[Supplied records — start]

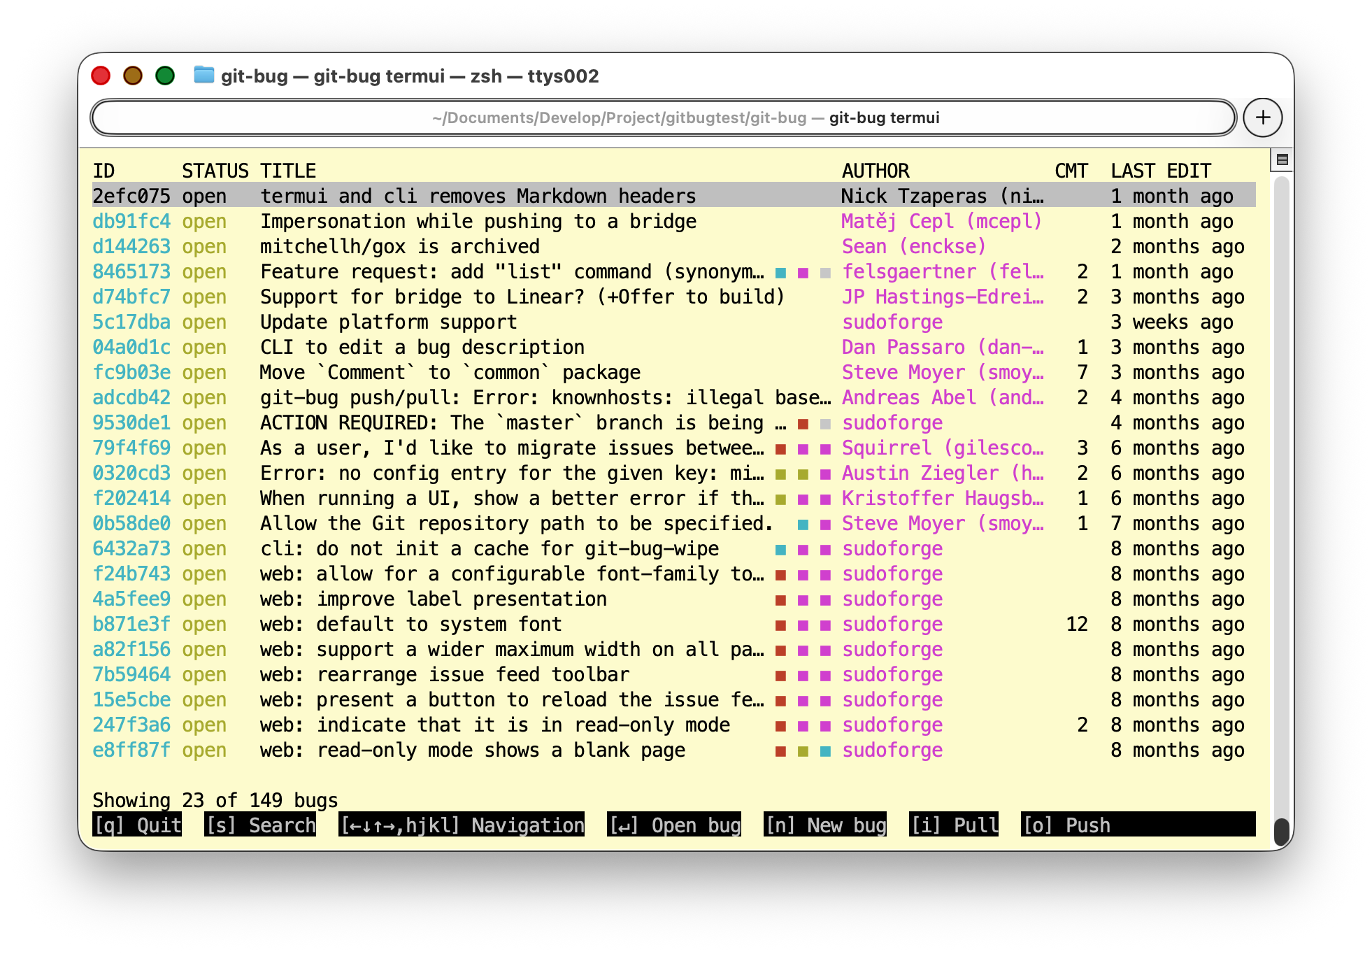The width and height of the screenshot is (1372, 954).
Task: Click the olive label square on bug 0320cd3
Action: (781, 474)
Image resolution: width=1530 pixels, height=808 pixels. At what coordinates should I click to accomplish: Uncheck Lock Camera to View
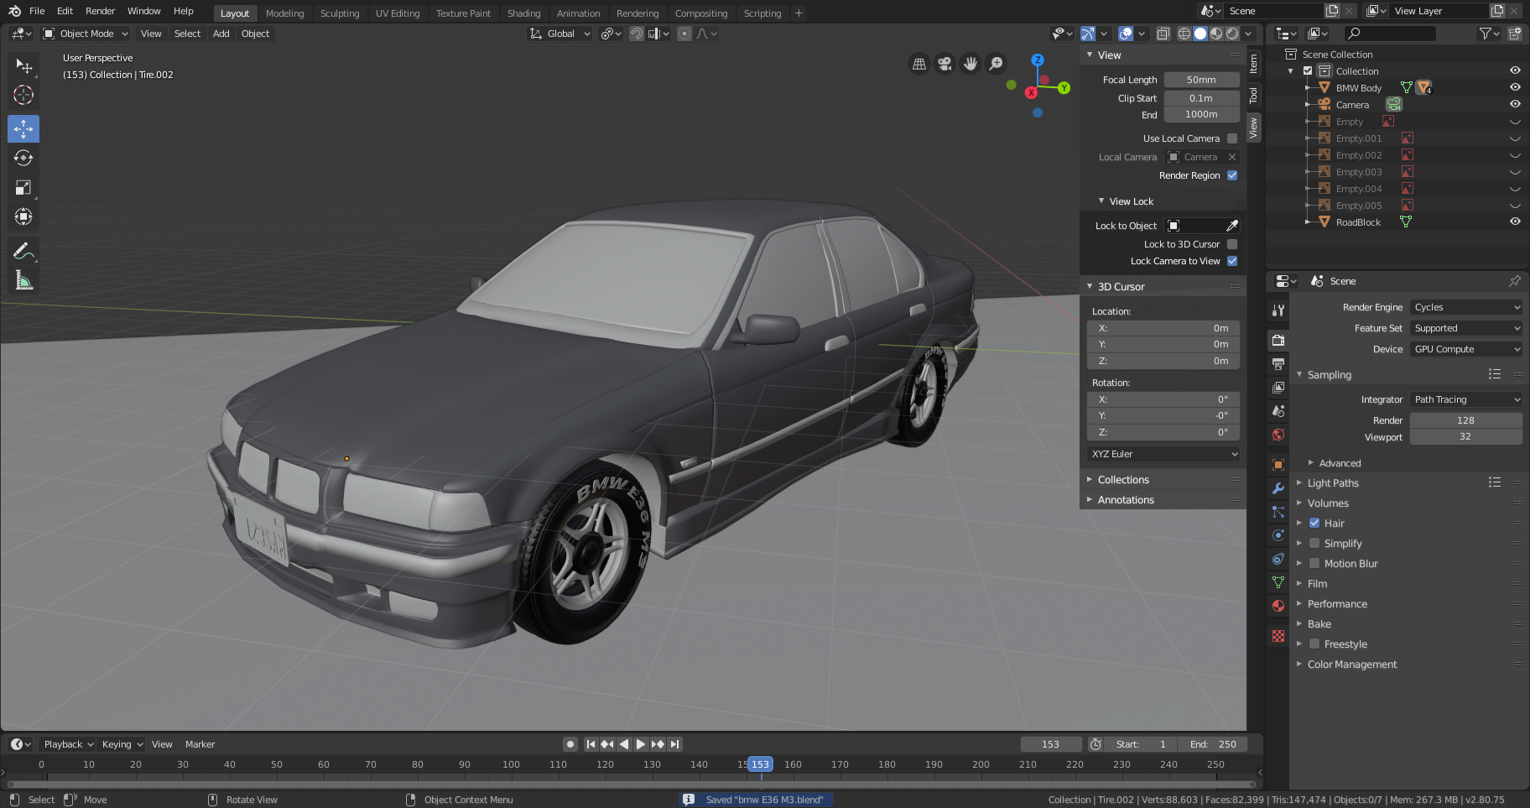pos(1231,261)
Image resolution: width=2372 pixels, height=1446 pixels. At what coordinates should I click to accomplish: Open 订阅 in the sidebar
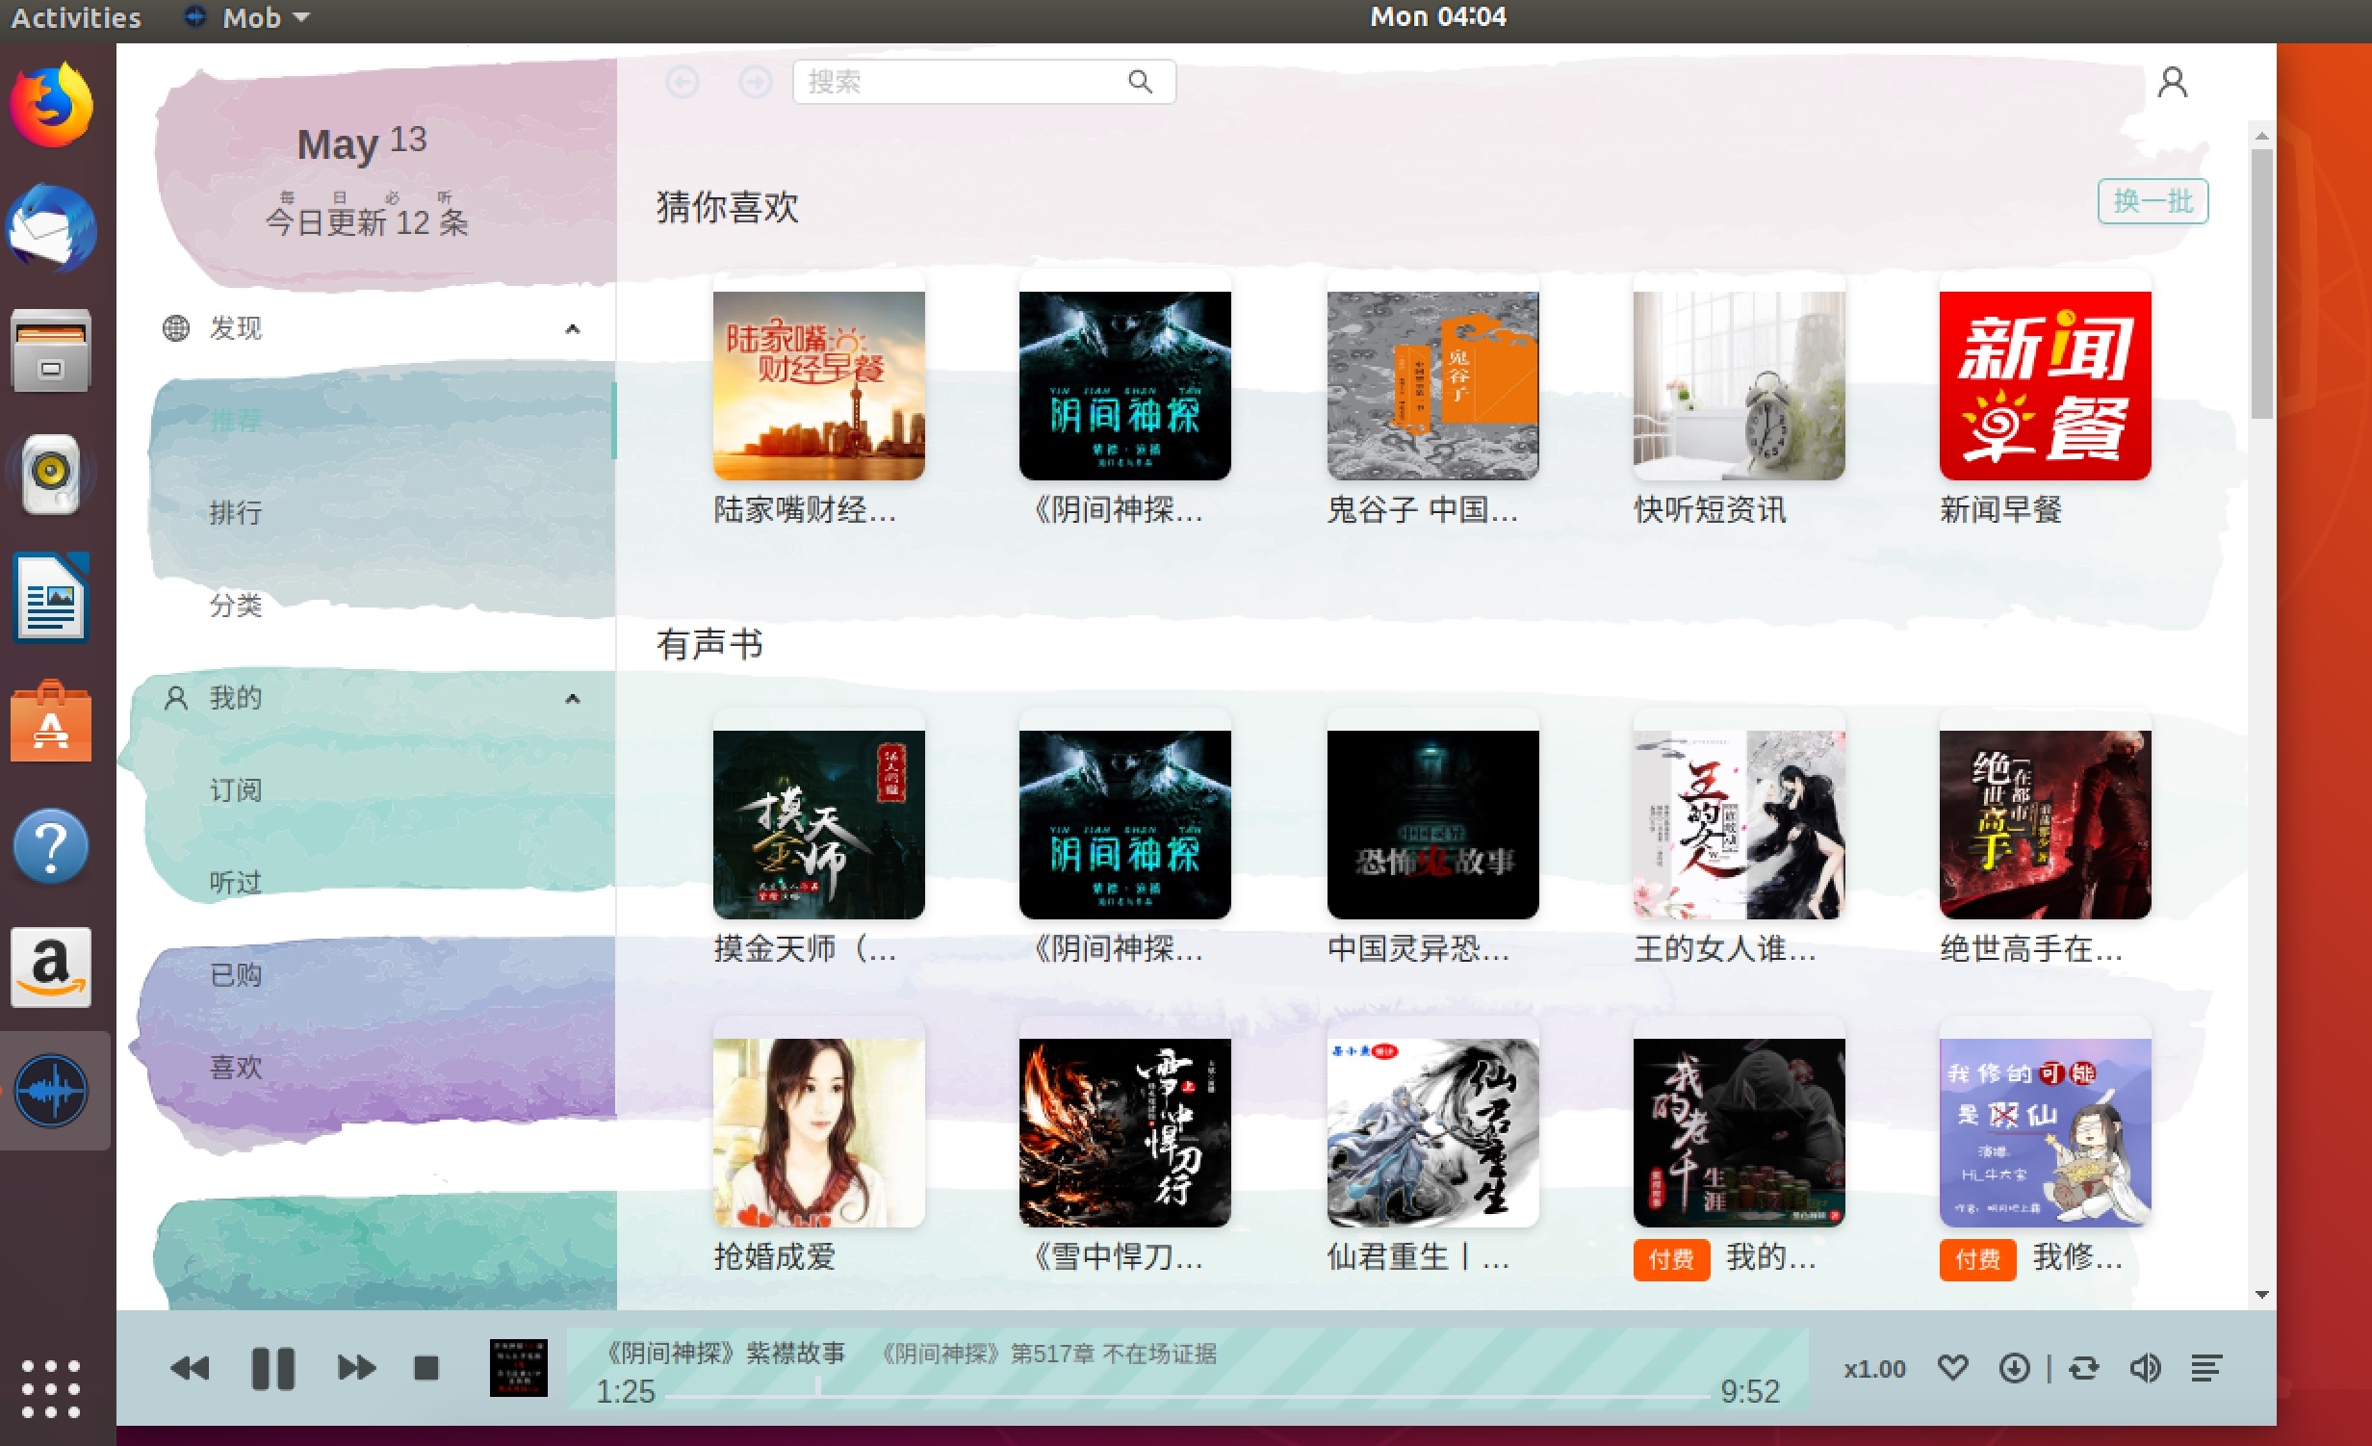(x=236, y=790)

[Supplied records — finish]

**Problem to solve:**
Reproduce precisely the lines of the listing above, from the line containing "Image resolution: width=1530" to the last line, both ends included. Pictures are to be omitted.

**Exercise answer:**
Image resolution: width=1530 pixels, height=808 pixels. At what coordinates should I click to accomplish: Uncheck Lock Camera to View
pos(1231,261)
Image resolution: width=2372 pixels, height=1446 pixels. At what coordinates should I click to accomplish: Open 订阅 in the sidebar
(x=236, y=790)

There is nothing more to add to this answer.